The Child Geeks really had a great time with the game. Sometimes overly so. My 5-year-old was fond of raising his fist to the sky and screaming in mock rage when a Pirate card was drawn and cackled madly when he scored points. My 8-year-old was a bit more subdued (being 8 and really cool), but was clearly having a good time. All the Child Geeks had a great time, in fact. The only time they didn’t was when they lost their Treasure cards after a particularly long and successful turn of finding treasure. When the game was finished, they were eager for more. The Child Geeks enthusiastically approved of Argh! and highly recommend you try it, too.

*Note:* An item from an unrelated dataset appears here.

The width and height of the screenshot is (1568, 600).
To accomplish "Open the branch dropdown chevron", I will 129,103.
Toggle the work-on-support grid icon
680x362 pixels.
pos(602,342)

My mom and I watch my oldest as he carefully selects a card

My mom and I watch my oldest little geek as he carefully selects a card

The Parent Geeks were less enthused about the game, but had a great time playing it with their families. The game was found to be fun, and for some, blessedly short. According to one Parent Geek, “I can’t stand games like this, but I would play this again and again with my kids.” The sentiment was shared by a number of the Parent Geeks, except for one, who said, “I don’t understand why adults don’t like this game more. This is a game that’s easy to have fun with, doesn’t demand much energy, and gives you a rewarding feeling. What’s not to like?” What’s not to like, indeed! In fact, nothing was found to be amiss by the Parent Geeks and they all approved it, finding it to be a fast, fun, and easy game to play and to enjoy with their families. Not so much with just their peers, but no one thought it would be.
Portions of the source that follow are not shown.